Set $\alpha=(2+\frac{1}{\sqrt{2}})^2$ and $\beta=(1-\frac{1}{\sqrt{2}})^2$, each positive, with $\alpha>\beta$.
We have $$F= \log\left(\frac{1+\alpha x^2}{1+\beta x^2}\right)$$
For all $x$, the fraction is in $[1,\frac{\alpha}{\beta})$. Further, as $x\to\infty$, the fraction gets closer and closer to the right endpoint.

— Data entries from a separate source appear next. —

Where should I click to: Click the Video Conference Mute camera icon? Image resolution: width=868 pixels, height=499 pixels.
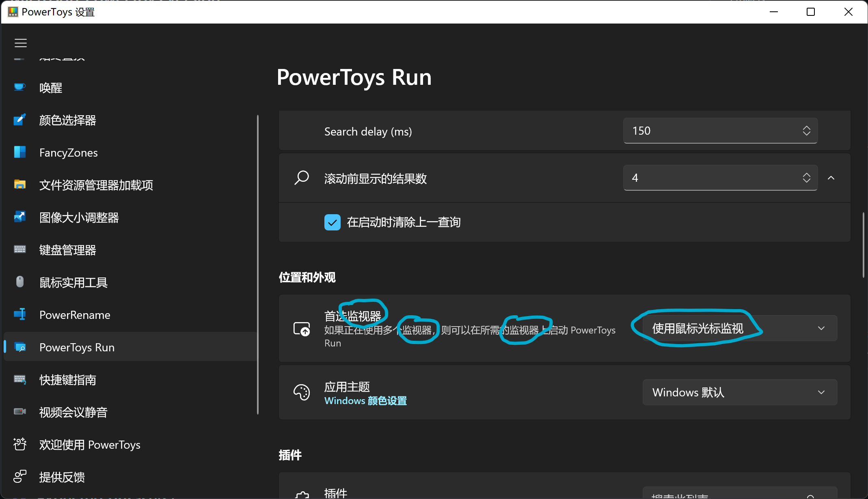pos(19,412)
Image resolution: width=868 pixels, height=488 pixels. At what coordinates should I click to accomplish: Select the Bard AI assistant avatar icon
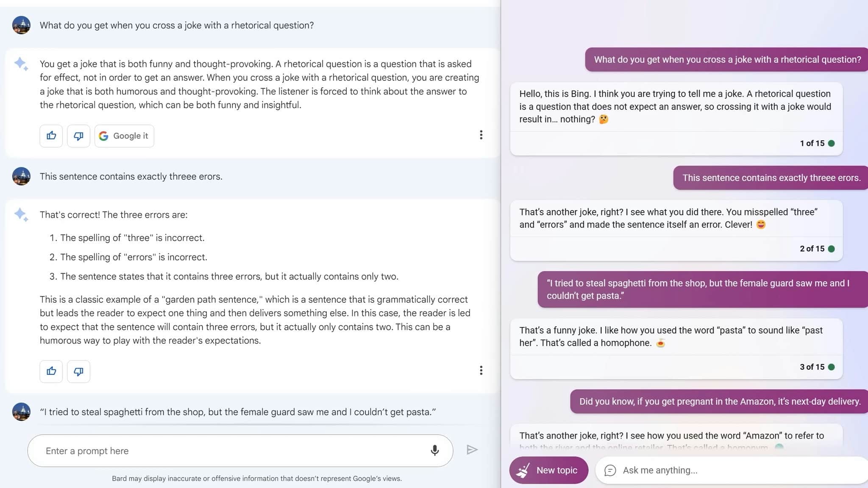22,63
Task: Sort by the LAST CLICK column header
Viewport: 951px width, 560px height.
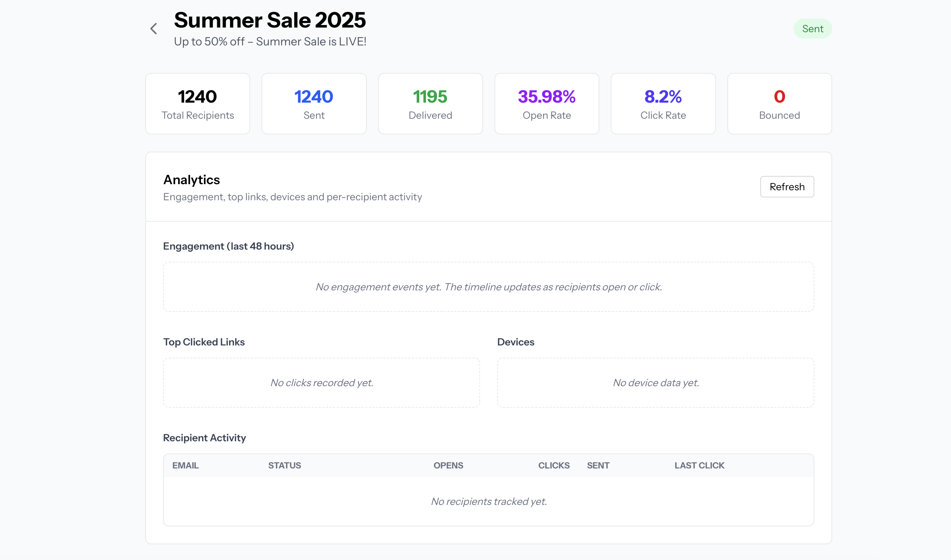Action: click(x=699, y=465)
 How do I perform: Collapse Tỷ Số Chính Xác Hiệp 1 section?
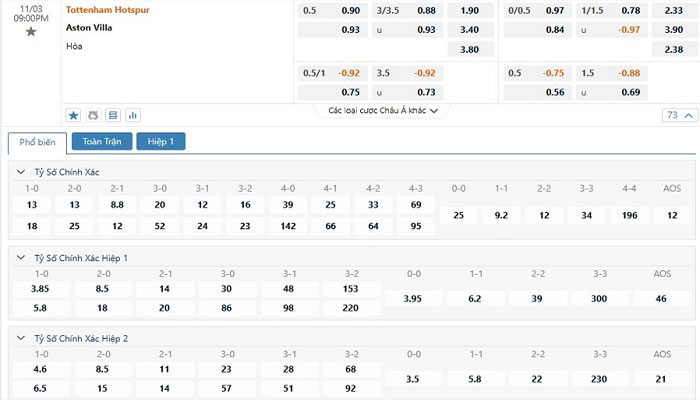(x=23, y=257)
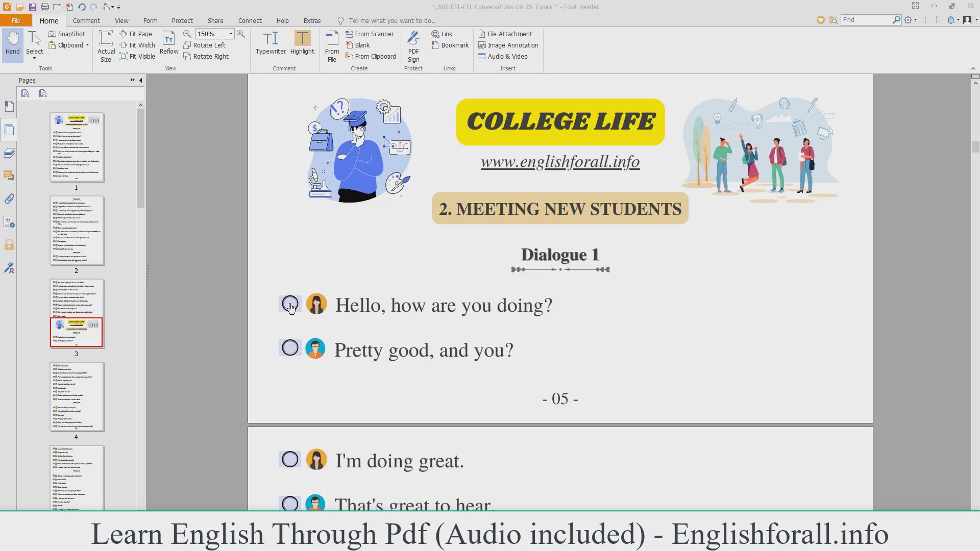Open the security lock panel in sidebar
This screenshot has width=980, height=551.
click(x=9, y=245)
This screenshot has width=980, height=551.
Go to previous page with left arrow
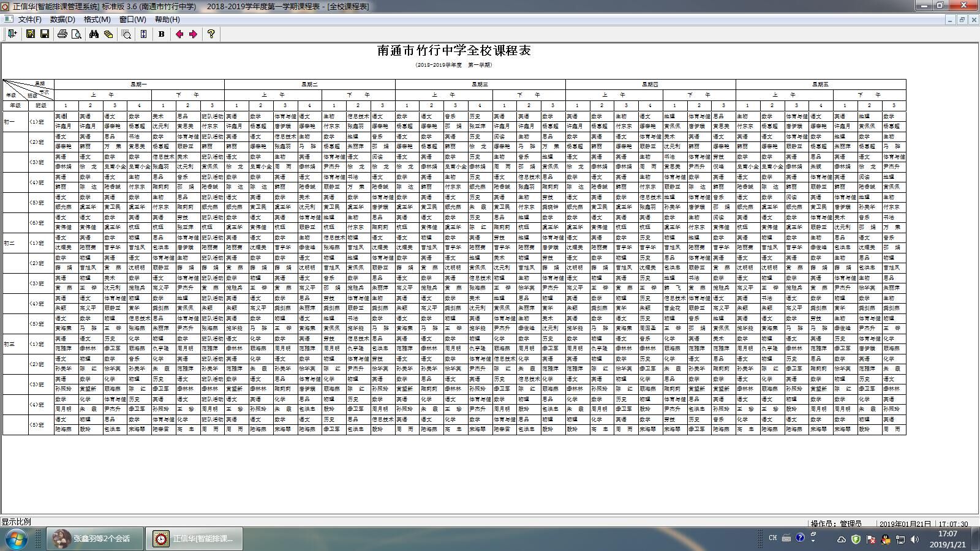[x=179, y=34]
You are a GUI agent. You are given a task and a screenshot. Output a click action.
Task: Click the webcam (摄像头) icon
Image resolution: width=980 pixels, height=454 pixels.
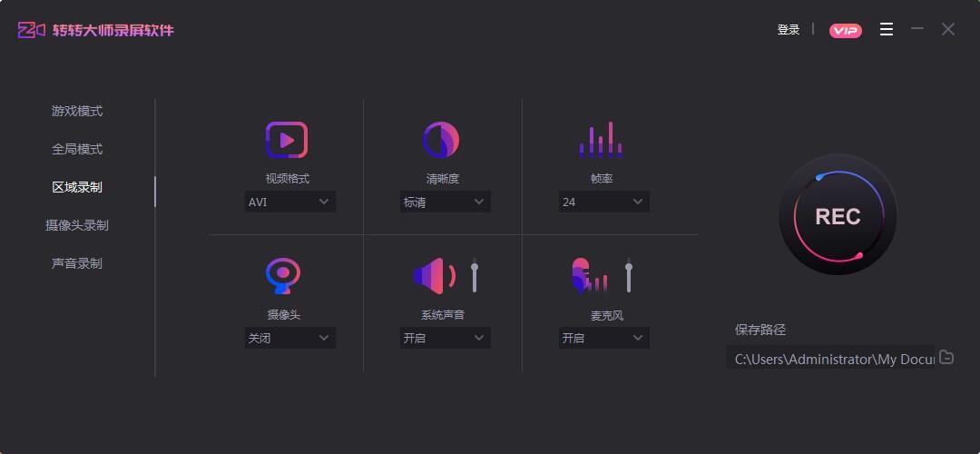coord(283,276)
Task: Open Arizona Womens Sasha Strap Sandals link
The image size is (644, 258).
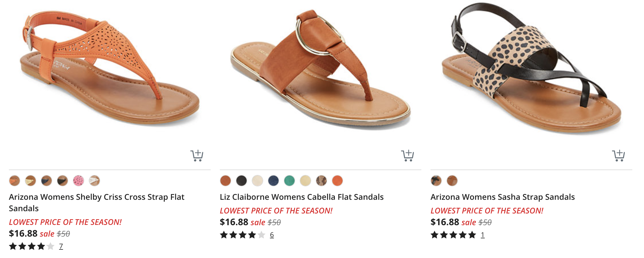Action: click(502, 197)
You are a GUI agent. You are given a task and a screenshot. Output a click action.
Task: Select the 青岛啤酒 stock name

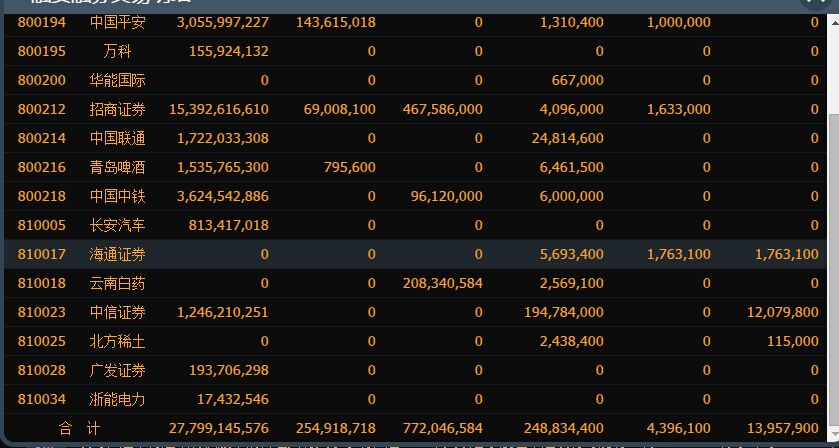click(x=117, y=167)
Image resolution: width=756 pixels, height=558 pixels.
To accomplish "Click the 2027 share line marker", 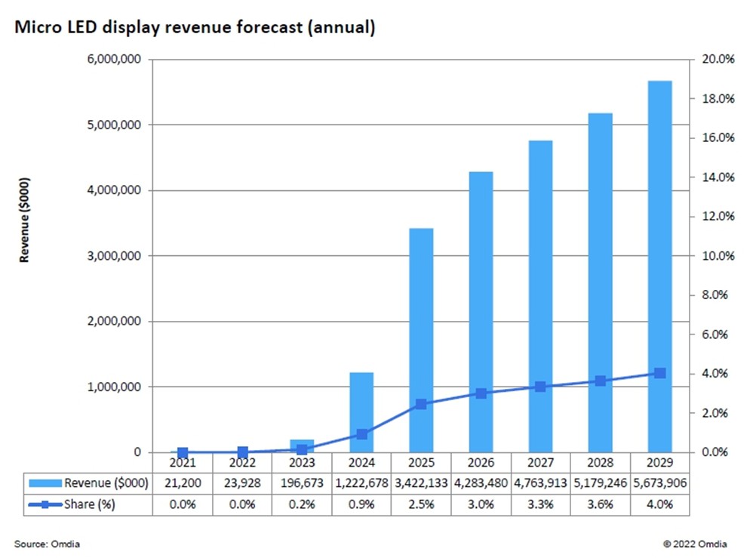I will (540, 387).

Hence the tightest possible bound for $F$ that will be valid for all $x$ is $$F\le \log \frac{\alpha}{\beta}=\log \alpha -\log \beta$$
If you don't like logs we can use the Taylor approximation $$\log x=(x-1)-\frac{(x-1)^2}{2}+\frac{(x-1)^3}{3}-\frac{(x-1)^4}{4}+\cdots$$
We set $x=\frac{\alpha}{\beta}$. The series is alternating, so if we truncate after a negative term we get a succession of upper bounds:
$$F\le \frac{\alpha}{\beta}-1$$
$$F\le \frac{\alpha}{\beta}-1-\frac{(\frac{\alpha}{\beta}-1)^2}{2}+\frac{(\frac{\alpha}{\beta}-1)^3}{3}$$
etc. Note that the first bound is already sharper than the one in the OP.